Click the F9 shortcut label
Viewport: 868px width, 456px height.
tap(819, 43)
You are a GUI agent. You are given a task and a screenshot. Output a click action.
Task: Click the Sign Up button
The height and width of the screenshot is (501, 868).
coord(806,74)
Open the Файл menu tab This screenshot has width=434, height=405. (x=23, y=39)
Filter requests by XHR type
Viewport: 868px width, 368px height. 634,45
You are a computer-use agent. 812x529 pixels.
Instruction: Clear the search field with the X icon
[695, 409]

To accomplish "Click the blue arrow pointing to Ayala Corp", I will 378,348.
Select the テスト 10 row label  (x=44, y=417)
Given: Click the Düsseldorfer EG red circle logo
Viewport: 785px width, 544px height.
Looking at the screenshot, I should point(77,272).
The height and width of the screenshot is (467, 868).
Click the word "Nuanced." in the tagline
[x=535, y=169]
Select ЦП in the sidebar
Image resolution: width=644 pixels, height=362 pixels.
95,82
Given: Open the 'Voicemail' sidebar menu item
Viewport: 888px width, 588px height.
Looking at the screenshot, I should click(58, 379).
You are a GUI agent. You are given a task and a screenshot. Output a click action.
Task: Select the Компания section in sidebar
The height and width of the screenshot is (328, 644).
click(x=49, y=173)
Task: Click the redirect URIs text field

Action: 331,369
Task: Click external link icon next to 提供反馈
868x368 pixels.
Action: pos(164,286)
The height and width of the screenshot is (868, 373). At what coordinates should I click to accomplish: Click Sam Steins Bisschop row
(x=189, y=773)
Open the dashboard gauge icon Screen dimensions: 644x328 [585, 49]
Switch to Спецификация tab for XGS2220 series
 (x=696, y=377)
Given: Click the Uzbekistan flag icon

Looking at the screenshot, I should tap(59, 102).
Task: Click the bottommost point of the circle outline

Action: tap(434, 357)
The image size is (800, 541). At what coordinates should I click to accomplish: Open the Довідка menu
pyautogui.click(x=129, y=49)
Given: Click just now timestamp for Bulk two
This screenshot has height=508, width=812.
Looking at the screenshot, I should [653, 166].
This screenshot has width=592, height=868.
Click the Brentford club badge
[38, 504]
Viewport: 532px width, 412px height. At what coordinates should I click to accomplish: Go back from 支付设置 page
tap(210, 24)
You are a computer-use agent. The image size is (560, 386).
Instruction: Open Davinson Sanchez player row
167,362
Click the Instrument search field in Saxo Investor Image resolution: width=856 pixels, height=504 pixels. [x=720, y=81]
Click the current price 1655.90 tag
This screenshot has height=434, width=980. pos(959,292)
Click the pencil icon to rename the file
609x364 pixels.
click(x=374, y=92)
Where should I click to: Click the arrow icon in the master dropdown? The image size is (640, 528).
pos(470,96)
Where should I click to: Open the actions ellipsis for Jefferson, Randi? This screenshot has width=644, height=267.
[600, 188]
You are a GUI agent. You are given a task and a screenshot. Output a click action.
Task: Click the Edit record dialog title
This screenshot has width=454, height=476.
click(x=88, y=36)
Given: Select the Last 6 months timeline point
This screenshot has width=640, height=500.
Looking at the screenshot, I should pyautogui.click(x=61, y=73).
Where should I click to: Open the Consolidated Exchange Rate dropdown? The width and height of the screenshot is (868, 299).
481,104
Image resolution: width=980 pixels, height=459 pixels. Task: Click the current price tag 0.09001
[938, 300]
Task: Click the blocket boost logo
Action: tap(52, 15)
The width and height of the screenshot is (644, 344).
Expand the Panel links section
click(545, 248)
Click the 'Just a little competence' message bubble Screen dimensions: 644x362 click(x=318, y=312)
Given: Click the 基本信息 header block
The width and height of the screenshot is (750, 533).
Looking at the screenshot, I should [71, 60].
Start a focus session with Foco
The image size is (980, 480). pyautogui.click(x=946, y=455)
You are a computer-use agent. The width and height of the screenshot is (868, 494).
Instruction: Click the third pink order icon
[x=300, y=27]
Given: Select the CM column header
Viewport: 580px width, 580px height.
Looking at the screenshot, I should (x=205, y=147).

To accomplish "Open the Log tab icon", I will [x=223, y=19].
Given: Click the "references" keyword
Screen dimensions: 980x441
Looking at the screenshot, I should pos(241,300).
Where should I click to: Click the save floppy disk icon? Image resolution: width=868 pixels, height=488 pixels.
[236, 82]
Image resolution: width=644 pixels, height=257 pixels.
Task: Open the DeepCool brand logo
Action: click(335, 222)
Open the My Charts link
────────────────────────────────────────
◆ REQUIREMENT ◆
Read the entries and pick out all lines that include the word "will".

◆ FINISHED TASK ◆
To accomplish "Click the blue arrow pointing to Ayala Corp", I will 378,348.
To accomplish "Open the Log tab icon", I will [x=223, y=19].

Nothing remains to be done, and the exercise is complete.